[MATERIAL FOR THIS EXERCISE — start]

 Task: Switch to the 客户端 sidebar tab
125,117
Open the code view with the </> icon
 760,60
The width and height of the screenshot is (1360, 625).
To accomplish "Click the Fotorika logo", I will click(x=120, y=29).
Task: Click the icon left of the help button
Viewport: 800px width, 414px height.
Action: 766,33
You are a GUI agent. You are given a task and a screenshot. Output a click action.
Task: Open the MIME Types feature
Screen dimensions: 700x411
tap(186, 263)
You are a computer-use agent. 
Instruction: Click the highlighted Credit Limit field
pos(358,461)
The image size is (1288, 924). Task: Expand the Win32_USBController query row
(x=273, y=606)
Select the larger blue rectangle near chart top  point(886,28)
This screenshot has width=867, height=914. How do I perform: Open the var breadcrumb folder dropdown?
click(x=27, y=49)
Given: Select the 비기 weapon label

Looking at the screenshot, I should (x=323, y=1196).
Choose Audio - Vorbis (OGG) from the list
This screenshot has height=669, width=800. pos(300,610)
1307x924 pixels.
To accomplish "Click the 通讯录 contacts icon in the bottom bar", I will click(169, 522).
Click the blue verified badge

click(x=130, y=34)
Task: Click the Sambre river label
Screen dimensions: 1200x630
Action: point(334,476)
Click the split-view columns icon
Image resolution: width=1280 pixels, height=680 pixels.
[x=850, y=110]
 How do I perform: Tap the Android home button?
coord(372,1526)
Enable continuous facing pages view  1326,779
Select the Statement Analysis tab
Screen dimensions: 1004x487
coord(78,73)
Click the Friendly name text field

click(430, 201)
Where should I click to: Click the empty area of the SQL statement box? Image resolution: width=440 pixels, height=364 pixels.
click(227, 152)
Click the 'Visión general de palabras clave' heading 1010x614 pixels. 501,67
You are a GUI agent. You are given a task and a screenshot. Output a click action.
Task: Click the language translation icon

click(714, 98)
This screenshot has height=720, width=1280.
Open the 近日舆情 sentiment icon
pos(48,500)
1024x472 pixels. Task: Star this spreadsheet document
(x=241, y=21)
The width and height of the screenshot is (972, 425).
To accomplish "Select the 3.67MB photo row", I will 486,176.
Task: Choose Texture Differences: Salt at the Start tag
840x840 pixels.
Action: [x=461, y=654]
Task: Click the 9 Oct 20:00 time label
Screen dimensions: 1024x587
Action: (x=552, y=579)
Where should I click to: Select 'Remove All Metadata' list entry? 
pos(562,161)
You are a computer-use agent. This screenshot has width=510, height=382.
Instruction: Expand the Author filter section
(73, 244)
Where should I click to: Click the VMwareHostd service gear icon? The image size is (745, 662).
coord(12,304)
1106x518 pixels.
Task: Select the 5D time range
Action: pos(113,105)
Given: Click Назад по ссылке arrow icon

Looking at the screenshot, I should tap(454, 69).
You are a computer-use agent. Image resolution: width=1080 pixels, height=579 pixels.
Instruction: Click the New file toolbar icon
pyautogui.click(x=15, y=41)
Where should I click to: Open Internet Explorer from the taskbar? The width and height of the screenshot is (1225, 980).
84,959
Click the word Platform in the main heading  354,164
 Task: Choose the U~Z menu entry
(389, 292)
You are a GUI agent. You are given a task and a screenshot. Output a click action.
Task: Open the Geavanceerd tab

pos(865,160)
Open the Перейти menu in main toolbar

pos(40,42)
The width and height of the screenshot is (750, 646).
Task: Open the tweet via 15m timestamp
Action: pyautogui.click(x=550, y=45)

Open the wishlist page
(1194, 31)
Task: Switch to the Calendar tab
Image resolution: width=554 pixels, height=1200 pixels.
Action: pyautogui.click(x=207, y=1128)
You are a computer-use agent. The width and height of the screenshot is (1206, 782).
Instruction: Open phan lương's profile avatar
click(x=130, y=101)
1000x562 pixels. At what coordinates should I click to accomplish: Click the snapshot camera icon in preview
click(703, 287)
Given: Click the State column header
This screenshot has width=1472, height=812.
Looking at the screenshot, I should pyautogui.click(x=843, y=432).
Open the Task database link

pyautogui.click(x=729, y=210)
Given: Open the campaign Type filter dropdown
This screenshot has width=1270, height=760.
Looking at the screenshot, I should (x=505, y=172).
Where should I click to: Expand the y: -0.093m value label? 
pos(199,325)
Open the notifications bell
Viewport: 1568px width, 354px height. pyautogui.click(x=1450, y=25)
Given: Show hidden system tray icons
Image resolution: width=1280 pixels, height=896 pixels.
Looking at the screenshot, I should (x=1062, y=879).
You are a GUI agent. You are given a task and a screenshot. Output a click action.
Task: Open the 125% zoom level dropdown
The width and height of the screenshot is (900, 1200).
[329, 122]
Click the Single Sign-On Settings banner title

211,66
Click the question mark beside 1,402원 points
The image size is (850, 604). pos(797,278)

[MATERIAL FOR THIS EXERCISE — finish]

DIRECTIONS: The reply should hold only the lines of the listing above starting at the line containing "Task: Switch to the Calendar tab" and ending at the line containing "Given: Open the campaign Type filter dropdown", exactly as written.

TASK SOLUTION:
Task: Switch to the Calendar tab
Image resolution: width=554 pixels, height=1200 pixels.
Action: pyautogui.click(x=207, y=1128)
You are a computer-use agent. The width and height of the screenshot is (1206, 782).
Instruction: Open phan lương's profile avatar
click(x=130, y=101)
1000x562 pixels. At what coordinates should I click to accomplish: Click the snapshot camera icon in preview
click(703, 287)
Given: Click the State column header
This screenshot has width=1472, height=812.
Looking at the screenshot, I should pyautogui.click(x=843, y=432).
Open the Task database link

pyautogui.click(x=729, y=210)
Given: Open the campaign Type filter dropdown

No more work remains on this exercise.